Foi durante uma viagem à Guatemala para comprar café verde para a sua empresa que Arturo se inspirou para começar sua plantação. O Jardim Botânico de Palermo, capital da Sicília, forneceu as primeiras sementes para o projeto: uma variedade de origem etíope. Estas sementes foram então plantadas no vilarejo de San Lorenzo ai Colli.

Depois de diversos testes e muita perseverança, o projeto dos Morettinos finalmente resultou em sua primeira colheita considerável há um ano. Mas isso é significativo para a indústria do café em geral? Para saber mais sobre o café na Sicília, conversei com Andrea Morettino e com o Dr.
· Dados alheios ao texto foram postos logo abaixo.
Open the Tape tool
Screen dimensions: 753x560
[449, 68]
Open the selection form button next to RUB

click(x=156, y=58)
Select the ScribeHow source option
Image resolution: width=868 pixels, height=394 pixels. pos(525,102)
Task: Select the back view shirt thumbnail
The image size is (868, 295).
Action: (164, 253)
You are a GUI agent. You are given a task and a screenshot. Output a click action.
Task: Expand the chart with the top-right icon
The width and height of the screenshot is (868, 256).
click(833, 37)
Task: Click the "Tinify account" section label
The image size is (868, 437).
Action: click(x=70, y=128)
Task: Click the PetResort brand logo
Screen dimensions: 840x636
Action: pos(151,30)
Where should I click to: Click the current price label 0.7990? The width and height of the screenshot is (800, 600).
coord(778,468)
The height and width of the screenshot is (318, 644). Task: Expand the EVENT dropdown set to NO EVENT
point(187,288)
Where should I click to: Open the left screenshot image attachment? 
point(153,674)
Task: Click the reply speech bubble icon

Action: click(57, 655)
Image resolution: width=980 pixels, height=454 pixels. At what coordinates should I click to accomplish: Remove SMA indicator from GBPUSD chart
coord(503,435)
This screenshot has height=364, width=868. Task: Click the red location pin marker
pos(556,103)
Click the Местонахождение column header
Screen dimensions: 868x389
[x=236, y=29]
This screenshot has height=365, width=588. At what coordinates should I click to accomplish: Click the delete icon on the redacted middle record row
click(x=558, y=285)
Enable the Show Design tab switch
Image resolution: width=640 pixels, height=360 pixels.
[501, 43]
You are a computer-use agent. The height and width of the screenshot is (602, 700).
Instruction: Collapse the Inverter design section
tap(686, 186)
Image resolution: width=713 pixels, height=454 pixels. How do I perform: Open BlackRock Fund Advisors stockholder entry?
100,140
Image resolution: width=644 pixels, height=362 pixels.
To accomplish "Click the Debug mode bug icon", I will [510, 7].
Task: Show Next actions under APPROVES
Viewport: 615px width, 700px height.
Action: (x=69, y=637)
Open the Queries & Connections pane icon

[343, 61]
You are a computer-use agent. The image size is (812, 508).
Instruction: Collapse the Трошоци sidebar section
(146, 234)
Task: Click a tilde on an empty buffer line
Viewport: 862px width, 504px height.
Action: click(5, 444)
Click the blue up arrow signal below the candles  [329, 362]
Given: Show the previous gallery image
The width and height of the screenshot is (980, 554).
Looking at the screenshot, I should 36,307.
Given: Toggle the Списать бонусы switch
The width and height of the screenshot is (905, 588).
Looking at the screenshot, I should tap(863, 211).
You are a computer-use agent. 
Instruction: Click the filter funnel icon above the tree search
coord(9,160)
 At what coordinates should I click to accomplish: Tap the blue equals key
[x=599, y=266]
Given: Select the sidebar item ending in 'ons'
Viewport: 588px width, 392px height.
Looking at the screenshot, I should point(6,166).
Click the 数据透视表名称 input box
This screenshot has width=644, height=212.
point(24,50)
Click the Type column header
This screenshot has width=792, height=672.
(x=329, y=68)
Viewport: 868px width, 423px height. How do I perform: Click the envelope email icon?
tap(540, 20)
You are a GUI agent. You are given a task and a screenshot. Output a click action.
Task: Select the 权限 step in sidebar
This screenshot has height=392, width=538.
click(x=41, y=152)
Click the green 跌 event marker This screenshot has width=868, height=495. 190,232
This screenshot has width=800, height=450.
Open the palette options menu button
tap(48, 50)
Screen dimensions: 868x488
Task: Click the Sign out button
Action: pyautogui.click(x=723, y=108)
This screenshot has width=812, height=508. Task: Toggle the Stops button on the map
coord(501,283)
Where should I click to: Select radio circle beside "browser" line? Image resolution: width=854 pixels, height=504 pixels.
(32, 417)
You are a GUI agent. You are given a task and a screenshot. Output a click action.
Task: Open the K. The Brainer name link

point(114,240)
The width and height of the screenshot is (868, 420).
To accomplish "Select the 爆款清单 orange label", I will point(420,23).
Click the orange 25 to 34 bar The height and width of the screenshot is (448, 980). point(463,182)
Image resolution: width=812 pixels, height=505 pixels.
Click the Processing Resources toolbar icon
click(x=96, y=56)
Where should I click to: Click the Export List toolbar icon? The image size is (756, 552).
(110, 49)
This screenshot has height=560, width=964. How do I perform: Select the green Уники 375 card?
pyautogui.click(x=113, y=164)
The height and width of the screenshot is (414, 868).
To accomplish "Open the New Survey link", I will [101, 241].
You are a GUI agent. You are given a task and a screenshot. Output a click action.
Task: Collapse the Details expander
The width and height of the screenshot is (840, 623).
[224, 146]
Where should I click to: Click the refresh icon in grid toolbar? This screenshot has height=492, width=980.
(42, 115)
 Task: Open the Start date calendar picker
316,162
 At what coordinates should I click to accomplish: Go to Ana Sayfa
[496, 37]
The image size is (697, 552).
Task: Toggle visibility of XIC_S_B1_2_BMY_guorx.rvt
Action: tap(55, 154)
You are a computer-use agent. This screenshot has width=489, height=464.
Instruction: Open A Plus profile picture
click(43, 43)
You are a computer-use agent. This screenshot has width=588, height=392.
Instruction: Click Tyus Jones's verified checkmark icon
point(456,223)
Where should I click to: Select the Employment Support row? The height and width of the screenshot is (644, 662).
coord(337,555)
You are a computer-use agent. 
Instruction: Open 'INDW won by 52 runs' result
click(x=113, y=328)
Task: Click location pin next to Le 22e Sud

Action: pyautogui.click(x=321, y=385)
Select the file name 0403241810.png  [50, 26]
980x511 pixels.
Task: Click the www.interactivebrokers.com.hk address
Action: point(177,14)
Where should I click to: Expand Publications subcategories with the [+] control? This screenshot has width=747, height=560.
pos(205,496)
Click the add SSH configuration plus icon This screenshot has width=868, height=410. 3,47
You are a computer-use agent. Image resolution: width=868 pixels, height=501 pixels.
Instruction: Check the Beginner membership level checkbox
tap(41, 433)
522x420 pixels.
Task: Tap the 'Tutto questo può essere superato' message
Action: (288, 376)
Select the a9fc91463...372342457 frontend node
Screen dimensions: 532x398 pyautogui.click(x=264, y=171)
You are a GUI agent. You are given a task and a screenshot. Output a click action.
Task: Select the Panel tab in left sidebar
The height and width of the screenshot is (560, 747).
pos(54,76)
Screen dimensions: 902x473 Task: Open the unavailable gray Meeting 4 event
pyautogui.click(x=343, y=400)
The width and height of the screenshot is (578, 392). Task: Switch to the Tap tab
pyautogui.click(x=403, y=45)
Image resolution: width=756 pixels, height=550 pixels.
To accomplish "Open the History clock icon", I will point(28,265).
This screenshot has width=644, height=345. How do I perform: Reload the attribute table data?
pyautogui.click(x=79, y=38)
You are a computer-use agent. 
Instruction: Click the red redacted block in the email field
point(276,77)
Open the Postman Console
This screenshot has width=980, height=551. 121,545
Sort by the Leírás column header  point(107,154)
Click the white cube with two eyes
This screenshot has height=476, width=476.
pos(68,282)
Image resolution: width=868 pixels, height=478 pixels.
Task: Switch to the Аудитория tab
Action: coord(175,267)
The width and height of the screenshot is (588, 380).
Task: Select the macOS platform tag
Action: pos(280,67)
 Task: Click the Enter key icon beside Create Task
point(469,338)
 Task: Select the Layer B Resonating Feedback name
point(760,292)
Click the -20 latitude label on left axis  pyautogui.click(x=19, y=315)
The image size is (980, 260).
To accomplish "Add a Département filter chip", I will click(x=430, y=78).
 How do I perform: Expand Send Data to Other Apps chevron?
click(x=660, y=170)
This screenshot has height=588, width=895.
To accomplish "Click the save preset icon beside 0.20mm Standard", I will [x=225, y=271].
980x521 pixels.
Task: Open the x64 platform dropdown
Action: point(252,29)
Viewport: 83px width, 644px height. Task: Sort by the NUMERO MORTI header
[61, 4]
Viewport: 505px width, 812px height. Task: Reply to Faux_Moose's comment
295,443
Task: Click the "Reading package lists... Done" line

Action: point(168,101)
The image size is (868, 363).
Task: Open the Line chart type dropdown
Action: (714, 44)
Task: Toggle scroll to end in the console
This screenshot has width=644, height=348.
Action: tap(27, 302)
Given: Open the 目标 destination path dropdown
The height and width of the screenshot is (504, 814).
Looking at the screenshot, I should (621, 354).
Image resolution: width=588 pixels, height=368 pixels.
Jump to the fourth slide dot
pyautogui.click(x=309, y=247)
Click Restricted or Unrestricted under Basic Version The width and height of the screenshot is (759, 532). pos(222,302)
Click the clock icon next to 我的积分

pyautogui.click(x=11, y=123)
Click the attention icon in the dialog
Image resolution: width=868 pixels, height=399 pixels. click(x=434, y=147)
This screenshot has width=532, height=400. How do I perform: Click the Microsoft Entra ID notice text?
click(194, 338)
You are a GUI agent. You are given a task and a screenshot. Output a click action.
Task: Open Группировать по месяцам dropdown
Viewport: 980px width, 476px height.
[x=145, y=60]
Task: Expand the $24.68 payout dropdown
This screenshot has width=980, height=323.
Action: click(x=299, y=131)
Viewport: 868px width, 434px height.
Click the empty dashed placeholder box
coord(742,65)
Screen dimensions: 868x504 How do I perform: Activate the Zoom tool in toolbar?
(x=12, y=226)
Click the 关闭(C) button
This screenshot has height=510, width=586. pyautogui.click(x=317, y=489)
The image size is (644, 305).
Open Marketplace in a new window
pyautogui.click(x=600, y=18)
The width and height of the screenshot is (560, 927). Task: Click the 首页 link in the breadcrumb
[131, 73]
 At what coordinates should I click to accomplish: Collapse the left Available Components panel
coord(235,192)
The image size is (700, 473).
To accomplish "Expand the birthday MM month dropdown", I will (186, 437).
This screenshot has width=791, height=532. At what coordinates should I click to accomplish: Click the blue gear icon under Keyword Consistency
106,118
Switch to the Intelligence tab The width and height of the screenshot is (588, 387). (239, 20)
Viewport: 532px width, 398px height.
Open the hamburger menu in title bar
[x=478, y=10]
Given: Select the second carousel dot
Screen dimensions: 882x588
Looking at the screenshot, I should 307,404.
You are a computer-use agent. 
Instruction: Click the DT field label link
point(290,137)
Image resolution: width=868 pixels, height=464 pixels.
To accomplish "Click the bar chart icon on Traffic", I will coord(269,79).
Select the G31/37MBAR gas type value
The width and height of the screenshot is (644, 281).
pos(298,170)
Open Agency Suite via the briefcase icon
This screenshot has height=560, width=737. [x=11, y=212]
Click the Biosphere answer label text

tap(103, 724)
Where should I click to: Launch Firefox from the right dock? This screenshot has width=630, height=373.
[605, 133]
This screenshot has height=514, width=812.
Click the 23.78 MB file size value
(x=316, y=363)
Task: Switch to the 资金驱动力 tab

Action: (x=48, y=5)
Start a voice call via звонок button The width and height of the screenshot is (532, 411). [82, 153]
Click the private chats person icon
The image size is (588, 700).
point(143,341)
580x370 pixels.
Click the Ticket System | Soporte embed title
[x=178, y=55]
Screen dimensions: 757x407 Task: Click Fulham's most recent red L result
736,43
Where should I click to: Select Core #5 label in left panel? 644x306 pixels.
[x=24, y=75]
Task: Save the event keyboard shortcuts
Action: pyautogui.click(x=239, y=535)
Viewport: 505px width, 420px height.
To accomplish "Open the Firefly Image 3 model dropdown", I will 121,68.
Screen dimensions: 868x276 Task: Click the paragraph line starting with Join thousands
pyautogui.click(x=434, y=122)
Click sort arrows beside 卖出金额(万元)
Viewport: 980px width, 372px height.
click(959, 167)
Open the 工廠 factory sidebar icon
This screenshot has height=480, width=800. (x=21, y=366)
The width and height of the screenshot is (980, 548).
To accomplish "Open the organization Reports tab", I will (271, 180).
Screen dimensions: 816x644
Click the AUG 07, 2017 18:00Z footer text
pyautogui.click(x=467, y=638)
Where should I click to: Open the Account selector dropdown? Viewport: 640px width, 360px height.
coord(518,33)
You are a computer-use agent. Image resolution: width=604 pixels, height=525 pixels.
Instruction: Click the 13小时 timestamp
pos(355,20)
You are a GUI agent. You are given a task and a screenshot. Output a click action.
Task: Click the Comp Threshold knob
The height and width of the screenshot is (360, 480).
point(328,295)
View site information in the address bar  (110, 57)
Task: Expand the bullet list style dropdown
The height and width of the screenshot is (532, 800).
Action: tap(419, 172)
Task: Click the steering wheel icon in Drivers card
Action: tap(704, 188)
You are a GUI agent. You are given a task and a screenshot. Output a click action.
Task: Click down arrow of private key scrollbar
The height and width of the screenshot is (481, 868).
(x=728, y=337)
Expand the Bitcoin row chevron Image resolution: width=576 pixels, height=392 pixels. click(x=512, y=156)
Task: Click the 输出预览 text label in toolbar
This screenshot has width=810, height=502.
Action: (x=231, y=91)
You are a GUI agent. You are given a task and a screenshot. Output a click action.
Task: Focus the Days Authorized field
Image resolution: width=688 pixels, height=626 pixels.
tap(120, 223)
Christophe Montagnon.

Você também pode gostar do nosso artigo sobre as origens emergentes do café especial para acompanhar.

Frutos do cafeeiro em diferentes pontos de maturação na planta

Como é cultivado o café na Sicília?

A Sicília é a maior ilha do Mar Mediterrâneo, com um clima mediterrâneo típico de invernos amenos e úmidos, além de verões quentes e secos. A proximidade da ilha com a África pode resultar em temperaturas mais altas do que na maior parte da Itália, tornando-a mais adequada para o cultivo de café.

A torrefação Morettino está localizada na cidade de Palermo, no noroeste da Sicília. A cidade fica a cerca de 15 graus mais ao norte do Trópico de Câncer. Esta latitude é importante para notar como a maioria do café é cultivada entre os trópicos de Câncer e Capricórnio, 23,5 graus acima e abaixo do equador. Esta área é comumente conhecida como Cinturão do Grão, que inclui principalmente países da África, América Central e do Sul e Ásia-Pacífico.

Andrea é Chefe de Vendas e Marketing da Morettino Coffee, que foi fundada por seu bisavô em 1920. Ele explica que as sementes foram plantadas a cerca de 350 metros acima do nível do mar, ao ar livre.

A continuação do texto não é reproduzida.